Artigo de Samuel Pessôa, pesquisador do Instituto Brasileiro de
Economia (FGV) e sócio da consultoria Reliance
Acaba de ser
publicado, pela editora Alfaiatar, o livro “Trilhos do Desenvolvimento: As
Ferrovias no Crescimento da Economia Brasileira 1854-1913”, do historiador
econômico e professor da Universidade da Califórnia William Summerhill.
Summerhill
documentou, a partir de um meticuloso estudo empírico, a importância do impacto
econômico das ferrovias no desenvolvimento brasileiro em 1913.
Esse
resultado não era óbvio.
Estudo
equivalente, do Prêmio Nobel de Economia e historiador econômico Robert Fogel,
mostrou que o impacto das ferrovias na segunda metade do século 19 não foi
relevante para o desenvolvimento americano.
O achado de Fogel
surpreende quem se acostumou com os “westerns”, seus mocinhos, bandidos e
ferrovias.
A intuição
desse resultado deve-se ao fato de os EUA serem muito bem-dotados de transporte
—duas costas, grandes lagos, longa extensão de rios navegáveis e topografia
favorável às diligências e charretes—, de sorte que o ganho adicional das
ferrovias não foi muito intenso.
No Brasil,
por ser pessimamente dotado de vias naturais de transporte —temos somente a
costa e a topografia é desfavorável—, as ferrovias substituíram as tropas de
mula, com enorme ganho.
As ferrovias
permitiram que o PIB fosse, em 1913, de 18% a 38% maior do que seria caso não
existissem.
Desde os
trabalhos do historiador econômico americano Nathaniel Leff, nos anos 1960 e
1970, sabemos que um dos grandes impedimentos ao desenvolvimento do Brasil no
século 19 foi o elevado custo de transporte. As ferrovias eliminaram essa
barreira.
Bill
documenta que, ao contrário da visão tradicional, as ferrovias ao longo do
tempo aumentaram o transporte de cargas domésticas, contribuindo, portanto,
para o desenvolvimento do mercado doméstico.
A
implantação das ferrovias no Brasil no segundo Império e na República Velha
representou exitoso exemplo de parceria público-privada.
Já fomos
melhores em regular serviços de utilidade pública.

#### Trechos dos dados:
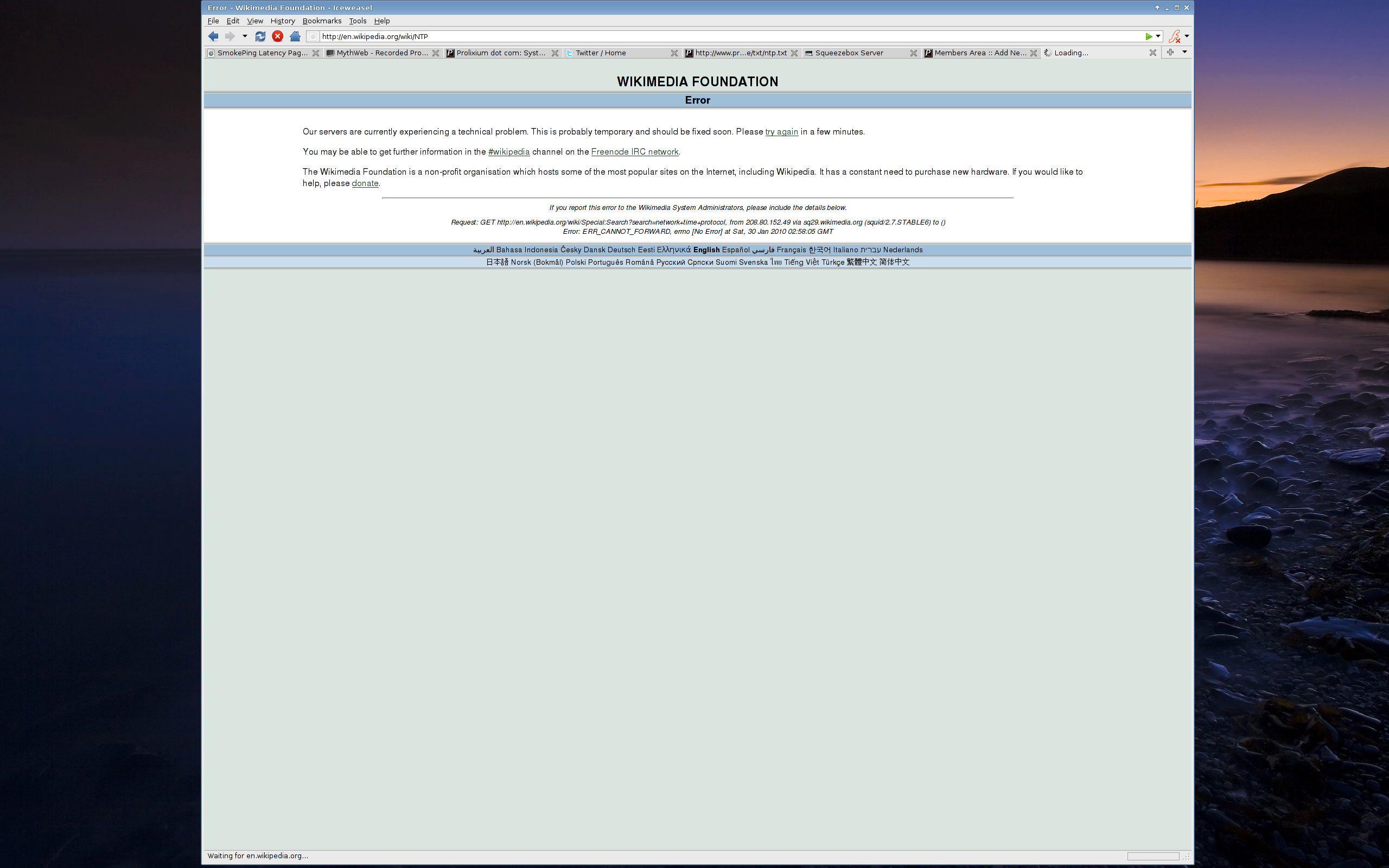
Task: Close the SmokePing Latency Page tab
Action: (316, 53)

* * *

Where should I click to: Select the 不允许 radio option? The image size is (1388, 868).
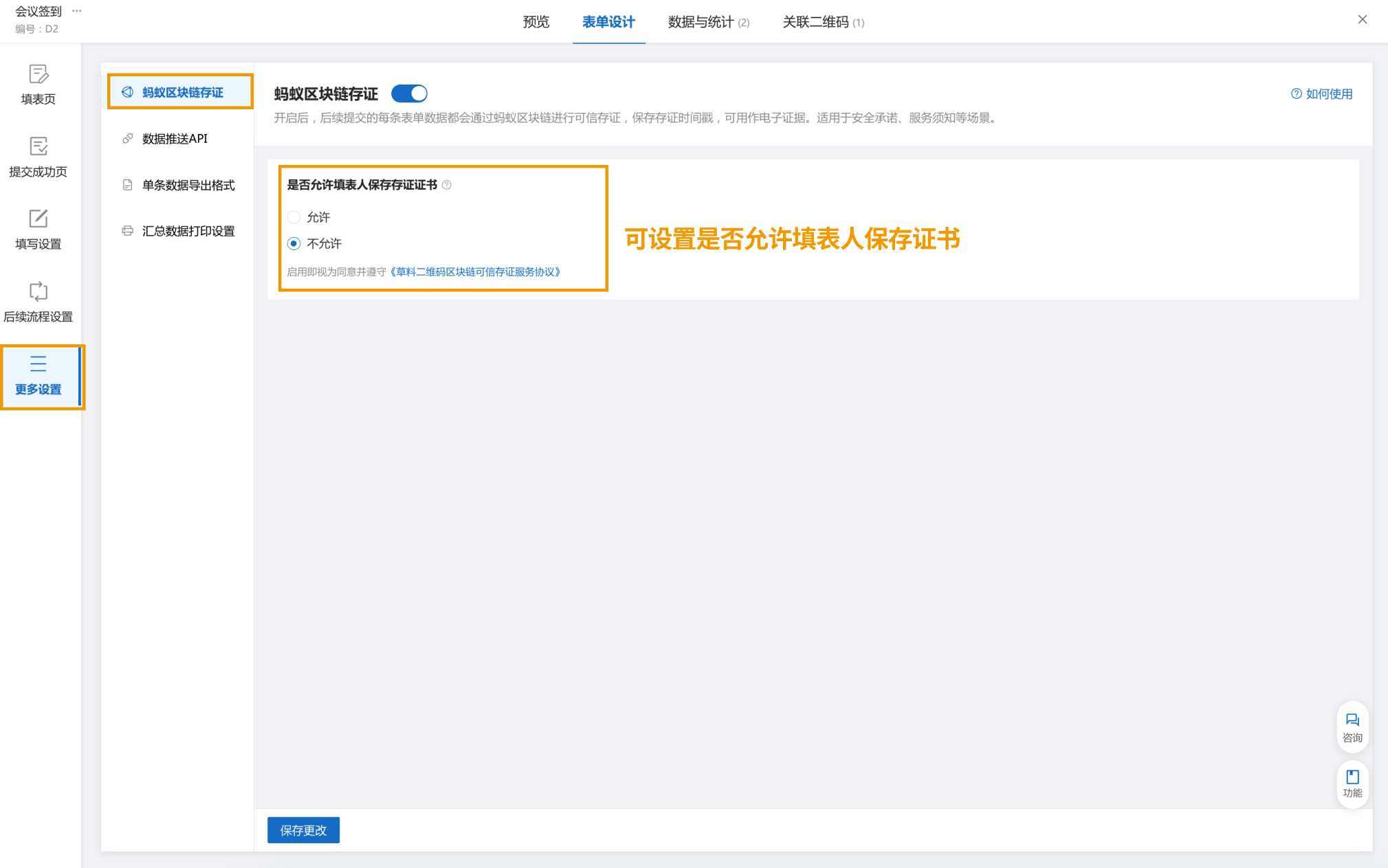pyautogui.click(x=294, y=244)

---

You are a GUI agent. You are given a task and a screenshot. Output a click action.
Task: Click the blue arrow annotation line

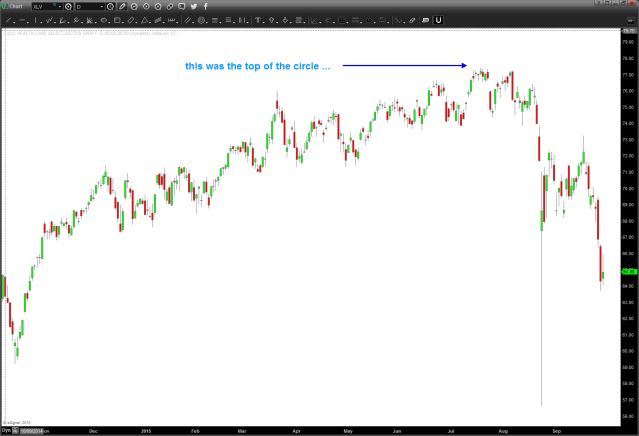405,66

#### Enunciado da tarefa:
Indique se cada afirmação concorda com o texto sobre as ferrovias no Brasil, respondendo sim ou não e citando literalmente as palavras do texto que decidem: (a) sem as ferrovias, o PIB brasileiro de 1913 teria sido menor; (b) o estudo de Robert Fogel concluiu que as ferrovias foram decisivas para o desenvolvimento americano na segunda metade do século 19; (c) com o tempo, as ferrovias reduziram o transporte de cargas domésticas. Os dados provêm de uma fonte diferente da do texto.

#### Solução do exercício:
(a) Sim: “de 18% a 38% maior do que seria caso não existissem”.
(b) Não: “o impacto das ferrovias na segunda metade do século 19 não foi relevante para o desenvolvimento americano”.
(c) Não: “aumentaram o transporte de cargas domésticas”.